As it turns out, neither party is staging a coronation. On the Republican side, John McCain has mounted a worthy challenge to George Bush, and apparently leads in New Hampshire; on the Democratic side, Bill Bradley is pressing Al Gore. Because the races are closer than expected, they also have been more revealing. Messrs. Bush and Gore have been forced to abandon their early tactic of ignoring opponents and have instead joined in multiple debates with them. They have been obliged to describe and defend their policies and to display something of themselves.
Moreover, the pessimists' fear that a close contest would inevitably be dirty has proved only half correct. Mr. Gore has fired some mean shots at Mr. Bradley, seeking to tar him as disloyal to his party and taking an ancient Senate vote on flood relief out of context. Mr. Bradley has fired back in kind lately, dredging up Mr. Gore's record on race and tobacco from the 1980s in order to embarrass him. But for much of the time, both candidates have resisted the temptation to go negative, while the two leading Republicans have been positively civil.

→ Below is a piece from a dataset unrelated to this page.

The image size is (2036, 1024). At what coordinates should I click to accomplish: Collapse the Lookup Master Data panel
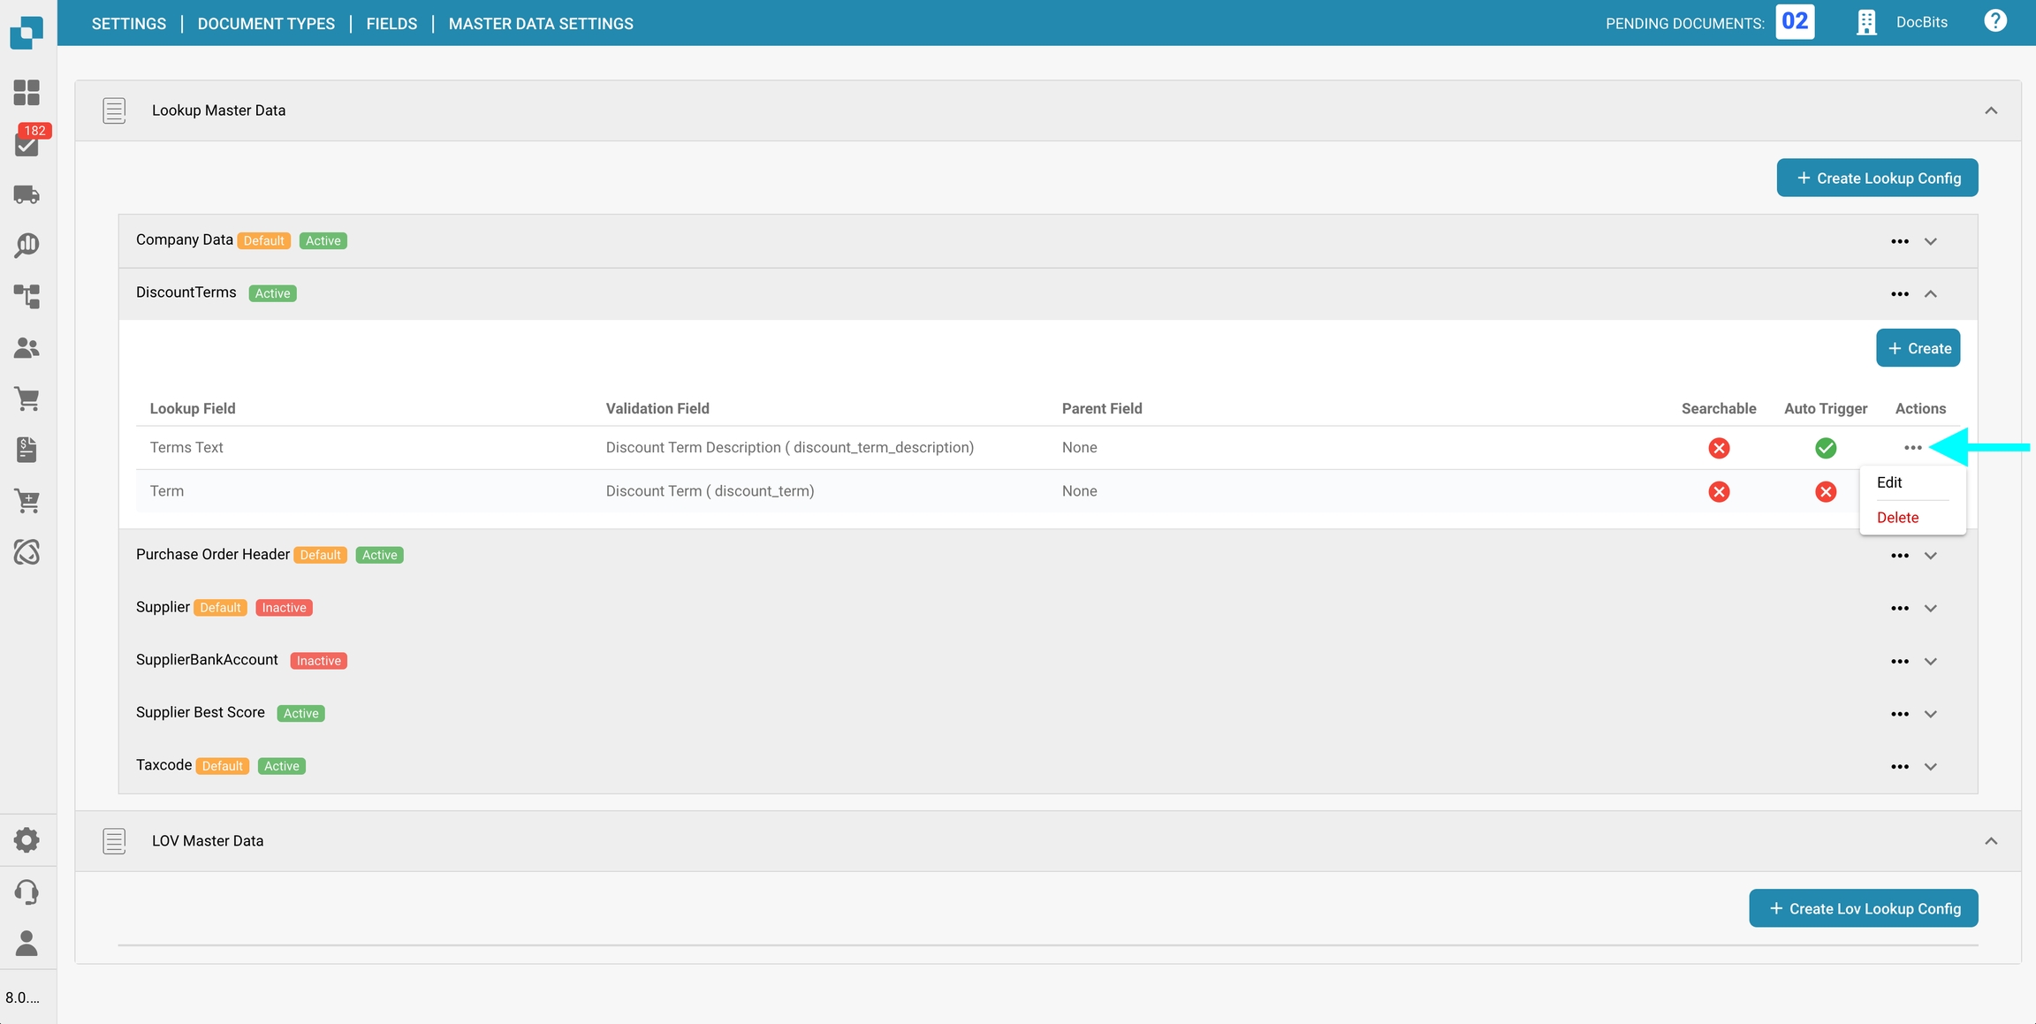tap(1990, 110)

The expectation of twin coronations was fueled by money and by the connected issue of the primary schedule. It used to be that lulls between important primaries gave challengers an almost level playing field. They could campaign door-to-door in Iowa and New Hampshire, hoping that a strong showing there would allow them to raise cash in time for the next contests; success in those would yield a few more dollars for the next round, and so on. But this year's front-loaded schedule forces candidates to fill their coffers ahead of time. Hence the prediction that front-runners who began with the most money would prove unassailable.

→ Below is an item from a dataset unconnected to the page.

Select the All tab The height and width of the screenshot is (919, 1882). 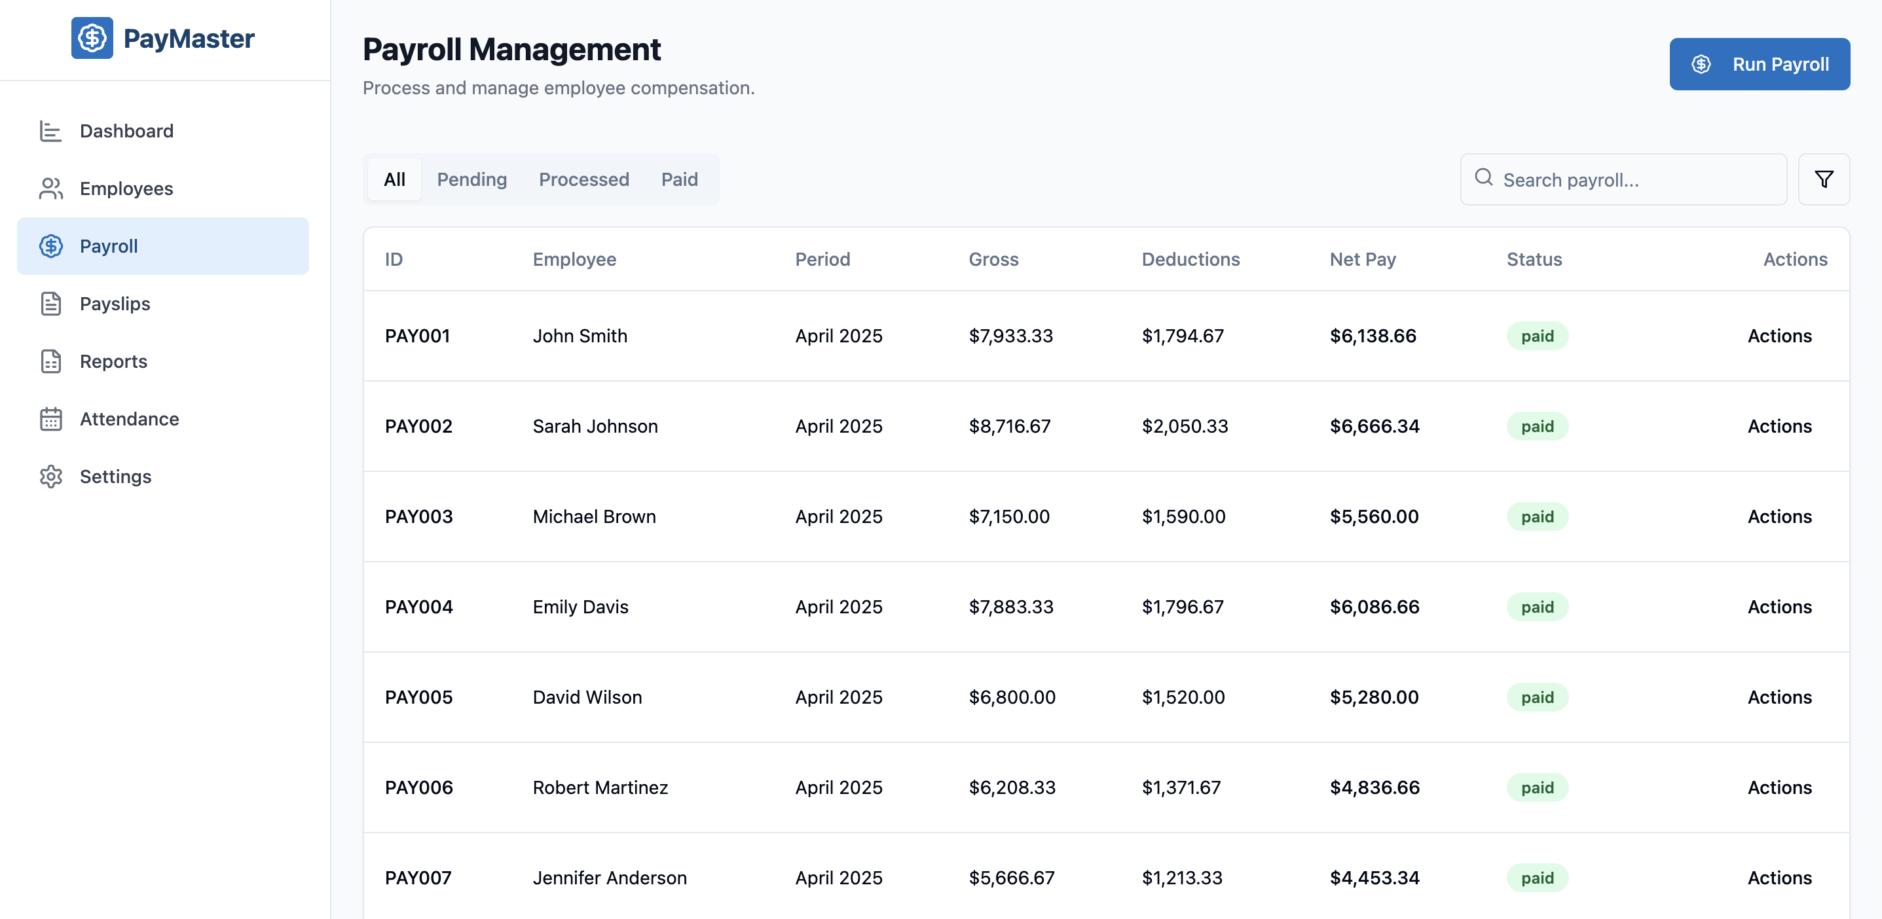pyautogui.click(x=394, y=180)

Again, that prediction has proved too pessimistic. For one thing, money donors have not invested exclusively in the presumed front-runners, at least not on the Democratic side: Starting around the middle of last year, they opened their wallets as eagerly for Mr. Bradley as for Mr. Gore. For another, opinion polls have played the role formerly played by primary votes in validating candidates. Mr. McCain's strong ratings in New Hampshire have boosted his money-raising prowess.
In many ways, therefore, democracy seems unexpectedly healthy. Yet complacency would be mistaken. The fact that polls have replaced real votes in validating candidates is unsettling: It is likely to reinforce suspicions about the impotence of the ballot box, and to depress turnout.

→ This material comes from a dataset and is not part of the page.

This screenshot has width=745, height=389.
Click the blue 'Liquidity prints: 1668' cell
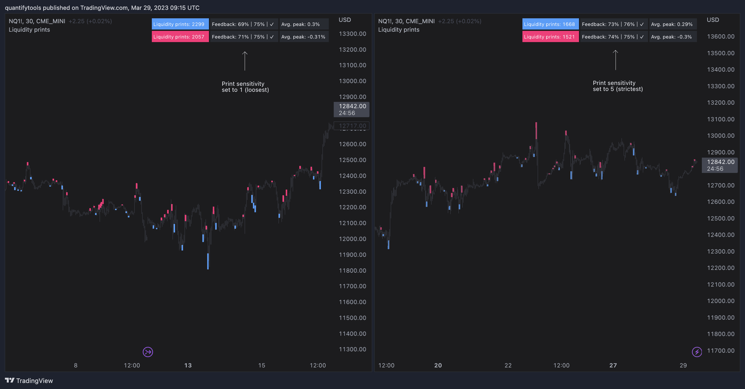click(x=550, y=24)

Besides, it is too early to conclude that electoral competition thrives despite the influence of money. Shoe-string McCain leads in New Hampshire, but only in New Hampshire; elsewhere the Bush juggernaut is dominant. The post-primary contest looks even more lopsided: Mr. Bush, assuming he is nominated, will have millions more to spend than whichever Democrat he confronts. Finally, if Campaign 2000 so far seems pleasantly free of the taint of party-raised "soft money," that is because the parties will only weigh in once the primaries are done.
The case for campaign finance reform therefore remains pressing, and so is the case for a review of the primary schedule. The front-loading needs to be corrected, and reformers in both parties have a plan to fix this problem. They deserve wider support.